(Stored entries)
# # # # # # #

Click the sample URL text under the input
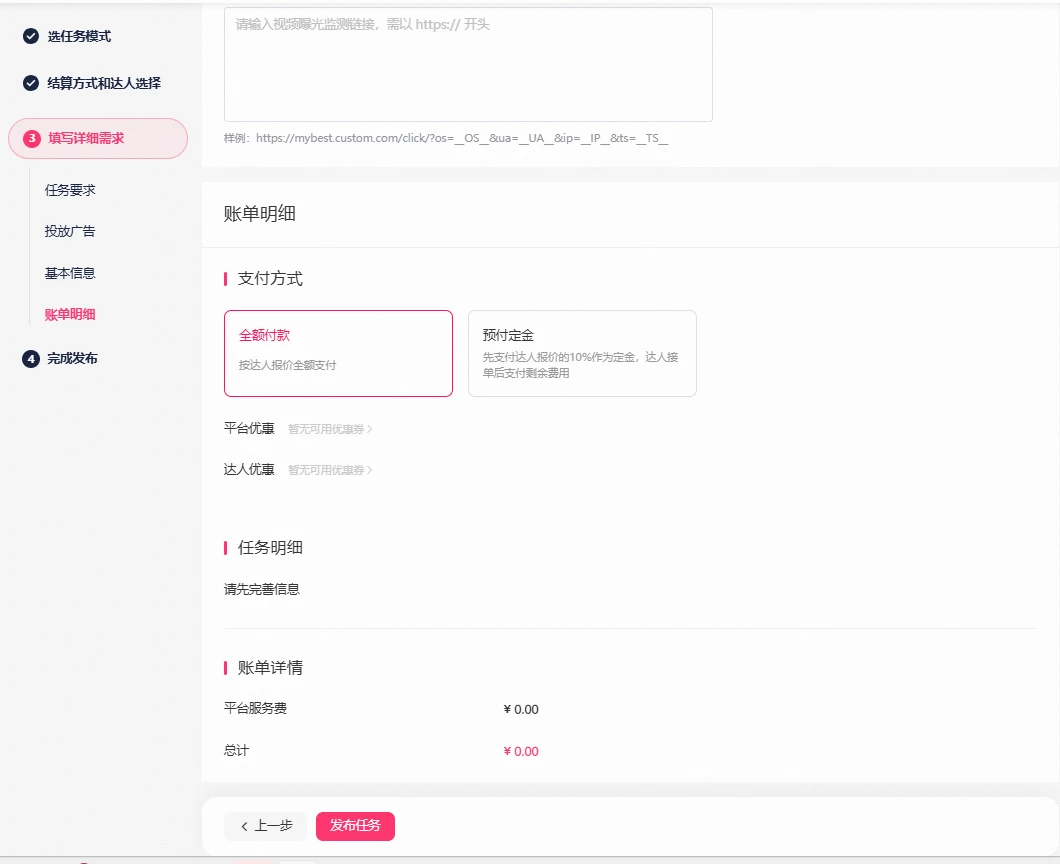The width and height of the screenshot is (1060, 864). [x=446, y=139]
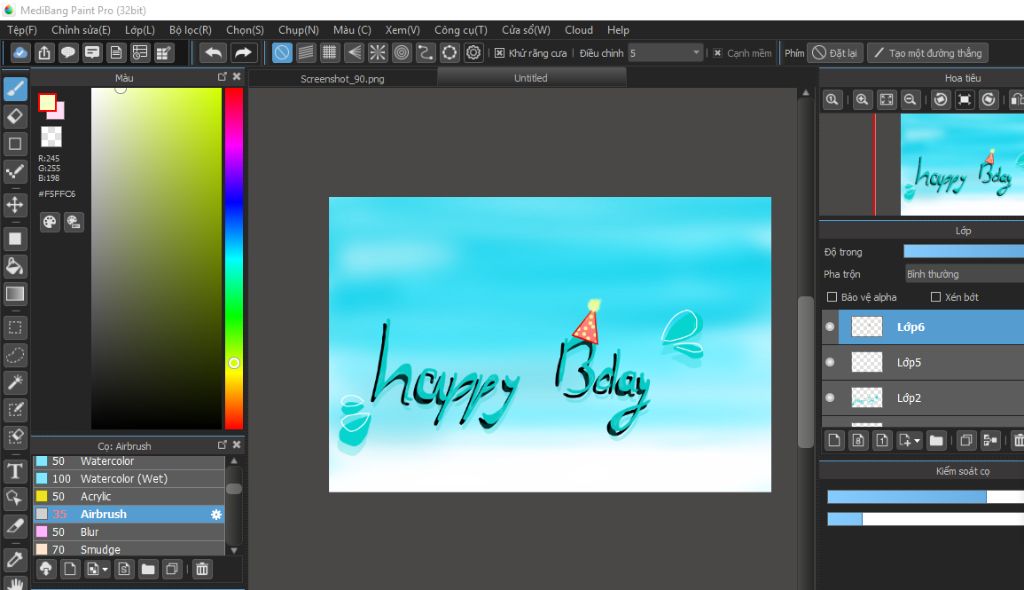Open the Bộ lọc(R) menu
This screenshot has height=590, width=1024.
tap(190, 30)
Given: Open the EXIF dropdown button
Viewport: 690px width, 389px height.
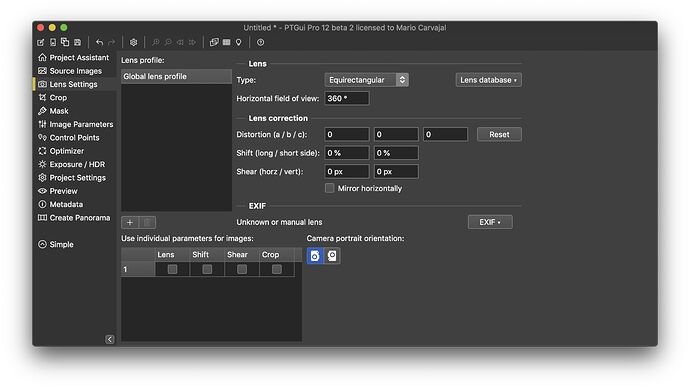Looking at the screenshot, I should coord(490,222).
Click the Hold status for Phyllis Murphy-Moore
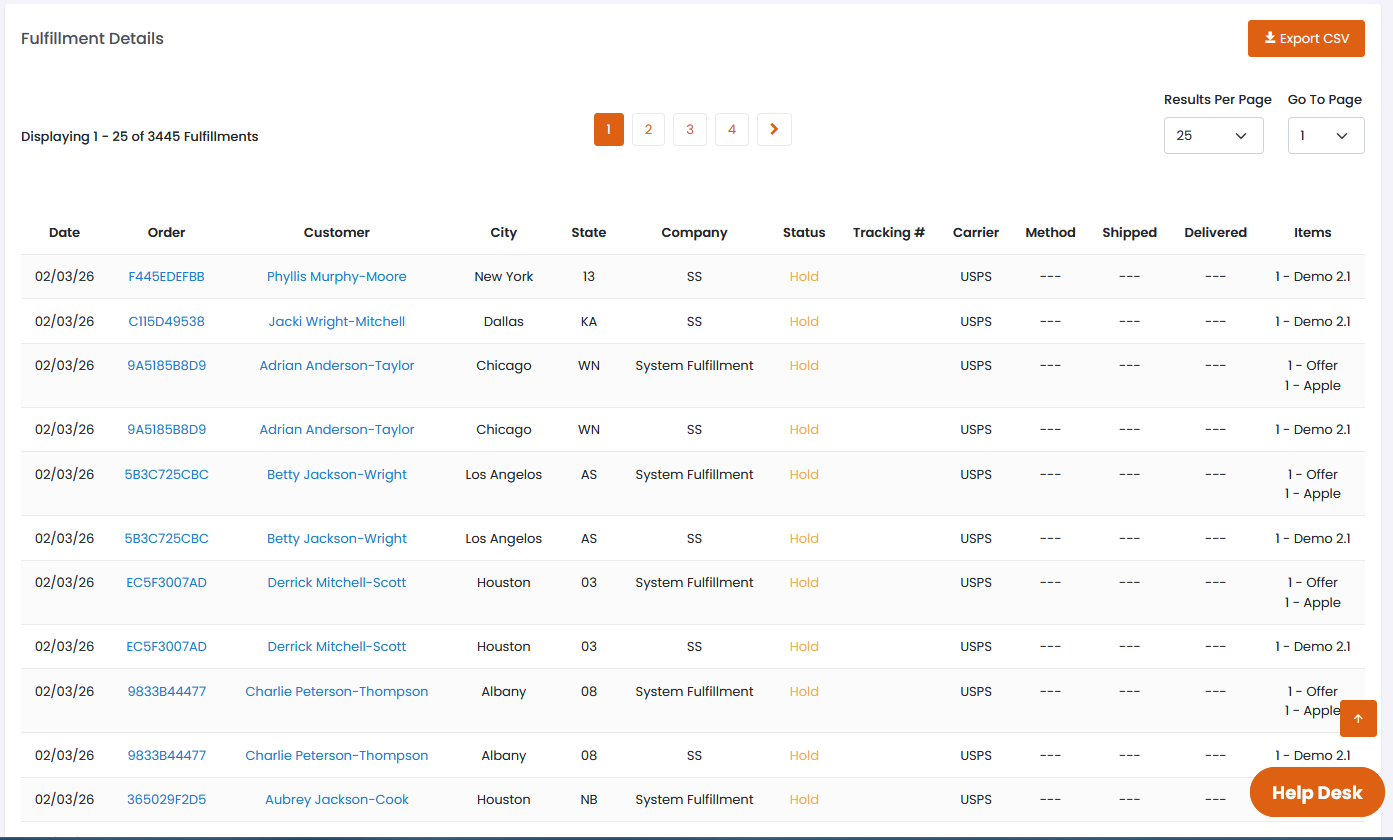1393x840 pixels. point(804,277)
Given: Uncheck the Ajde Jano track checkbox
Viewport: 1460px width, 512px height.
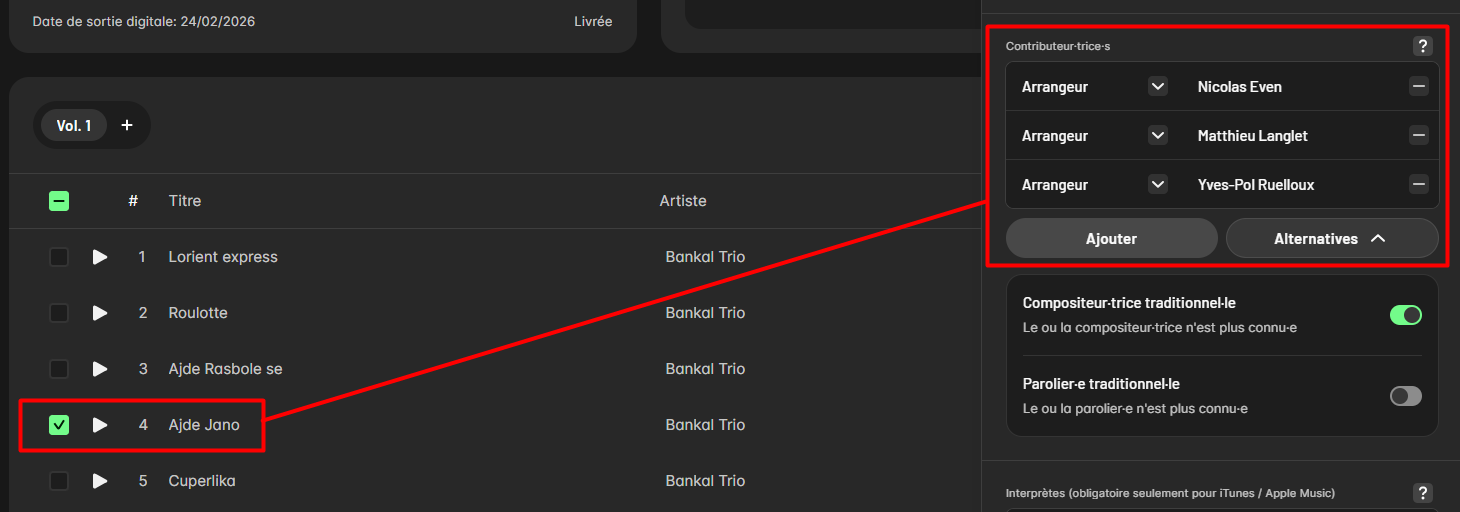Looking at the screenshot, I should tap(59, 425).
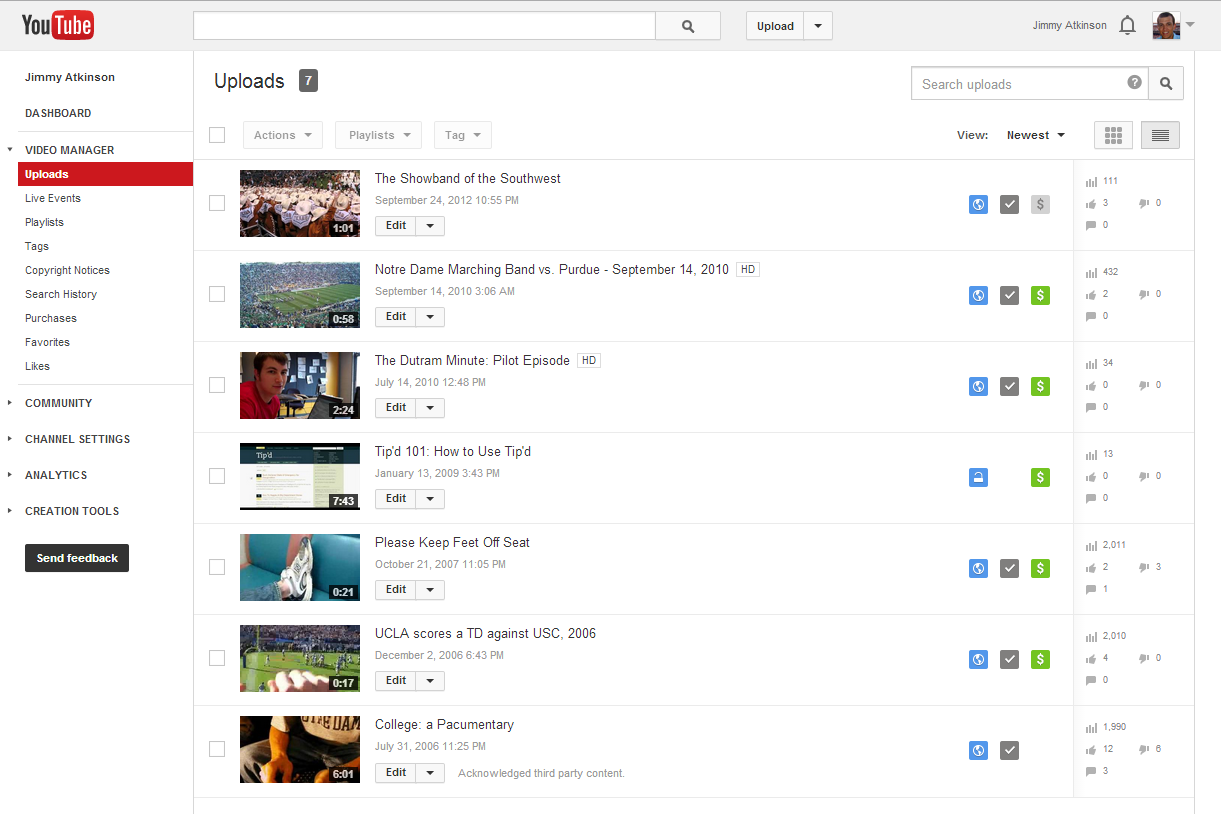Open the UCLA scores a TD video thumbnail
Image resolution: width=1221 pixels, height=814 pixels.
pos(299,658)
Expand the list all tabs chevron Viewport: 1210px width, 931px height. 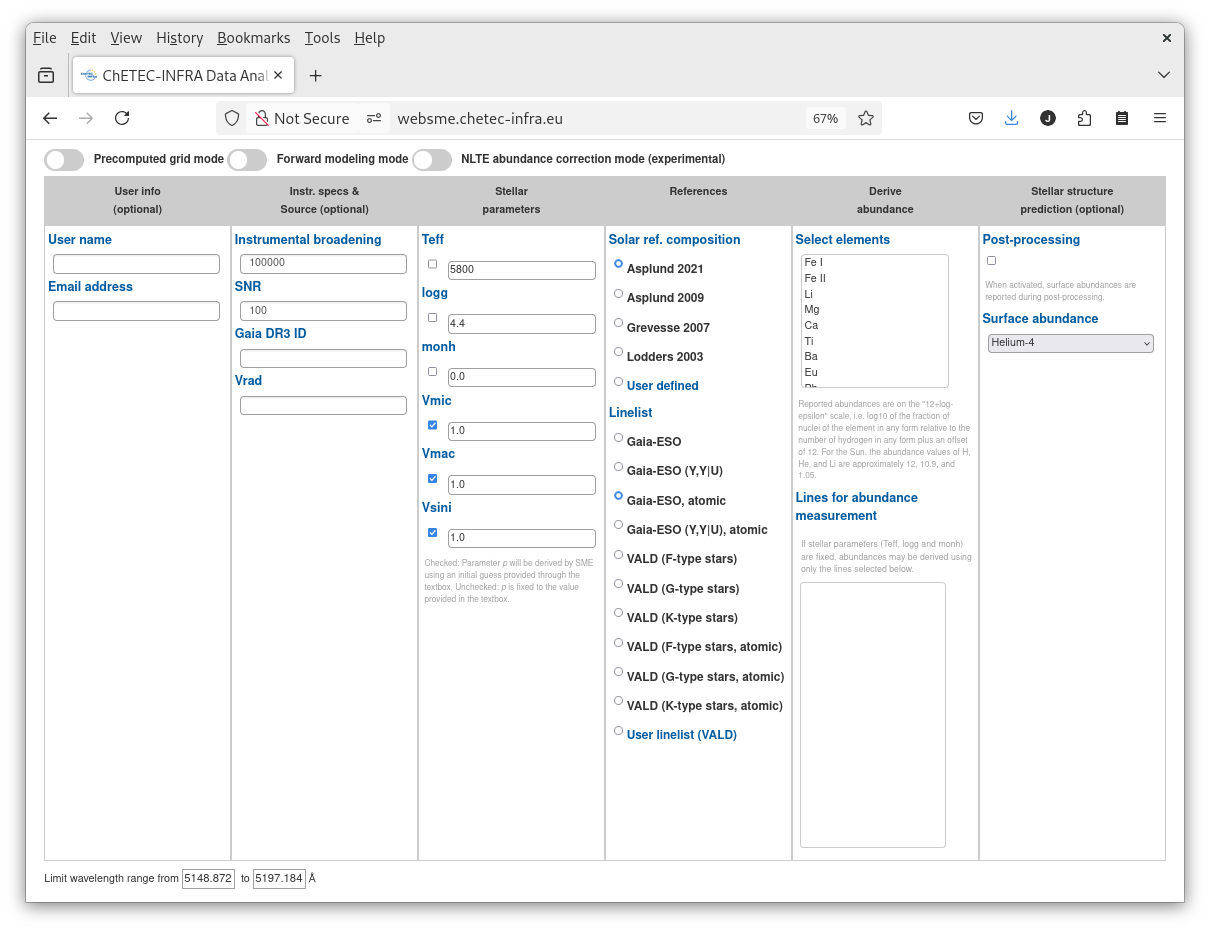(x=1164, y=75)
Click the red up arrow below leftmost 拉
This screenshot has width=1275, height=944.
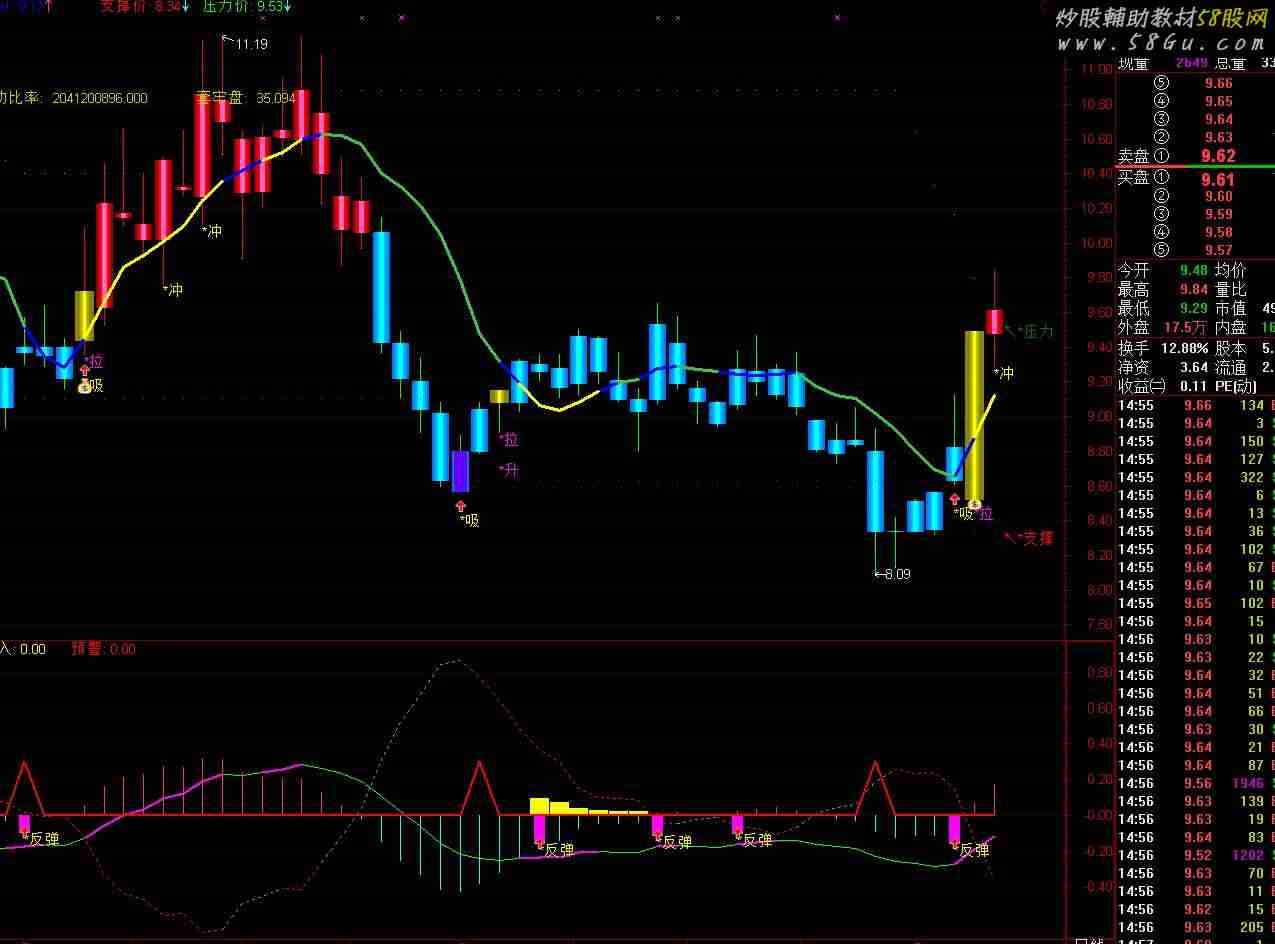[x=84, y=370]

# # # # # # #

INSTRUCTIONS TO FOLLOW —
Turn the lines from the one containing "Click the red up arrow below leftmost 拉" through the end of the rows into a Markdown table with the columns No. and Line, skipping blank lines. Leave the pictures out of the answer.

THE SOLUTION —
| No. | Line |
|---|---|
| 1 | Click the red up arrow below leftmost 拉 |
| 2 | This screenshot has width=1275, height=944. |
| 3 | [x=84, y=370] |